** Supplied records follows **

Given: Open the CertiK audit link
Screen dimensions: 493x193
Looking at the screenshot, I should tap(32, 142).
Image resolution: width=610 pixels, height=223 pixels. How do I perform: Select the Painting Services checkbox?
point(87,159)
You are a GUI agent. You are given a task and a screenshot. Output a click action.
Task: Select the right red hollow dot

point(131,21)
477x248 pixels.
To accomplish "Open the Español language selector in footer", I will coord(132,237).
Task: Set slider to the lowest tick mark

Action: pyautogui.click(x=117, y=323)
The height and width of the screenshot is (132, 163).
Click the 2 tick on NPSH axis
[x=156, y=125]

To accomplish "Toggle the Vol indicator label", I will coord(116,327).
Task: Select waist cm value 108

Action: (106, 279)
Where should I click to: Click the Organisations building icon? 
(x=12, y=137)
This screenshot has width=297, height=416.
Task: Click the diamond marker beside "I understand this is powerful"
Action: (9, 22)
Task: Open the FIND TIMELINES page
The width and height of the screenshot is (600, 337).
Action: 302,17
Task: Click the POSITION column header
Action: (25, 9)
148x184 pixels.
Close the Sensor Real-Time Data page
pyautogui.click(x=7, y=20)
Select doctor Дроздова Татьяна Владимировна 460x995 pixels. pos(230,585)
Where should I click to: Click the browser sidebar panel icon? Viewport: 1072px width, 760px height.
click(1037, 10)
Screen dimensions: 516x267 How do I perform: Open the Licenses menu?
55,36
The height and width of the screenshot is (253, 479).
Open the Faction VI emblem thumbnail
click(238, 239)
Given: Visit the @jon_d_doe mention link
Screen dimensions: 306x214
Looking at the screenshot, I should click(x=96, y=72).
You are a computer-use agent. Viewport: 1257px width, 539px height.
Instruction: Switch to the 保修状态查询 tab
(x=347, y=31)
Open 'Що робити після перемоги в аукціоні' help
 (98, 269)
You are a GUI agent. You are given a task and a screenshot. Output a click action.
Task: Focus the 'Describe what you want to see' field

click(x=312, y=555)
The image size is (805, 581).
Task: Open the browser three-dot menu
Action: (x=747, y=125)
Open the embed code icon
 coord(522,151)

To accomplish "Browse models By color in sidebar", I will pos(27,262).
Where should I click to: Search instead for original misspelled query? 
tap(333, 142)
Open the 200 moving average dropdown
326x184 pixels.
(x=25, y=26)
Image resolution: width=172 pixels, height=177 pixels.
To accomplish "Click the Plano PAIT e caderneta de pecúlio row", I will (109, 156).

** End of Supplied records **

Exercise brief. Keep only the lines from the one containing "Open the embed code icon" to the end of the entries, and repeat them exactly.

Problem solution.
Open the embed code icon
 coord(522,151)

To accomplish "Browse models By color in sidebar", I will pos(27,262).
Where should I click to: Search instead for original misspelled query? 
tap(333, 142)
Open the 200 moving average dropdown
326x184 pixels.
(x=25, y=26)
Image resolution: width=172 pixels, height=177 pixels.
To accomplish "Click the Plano PAIT e caderneta de pecúlio row", I will (109, 156).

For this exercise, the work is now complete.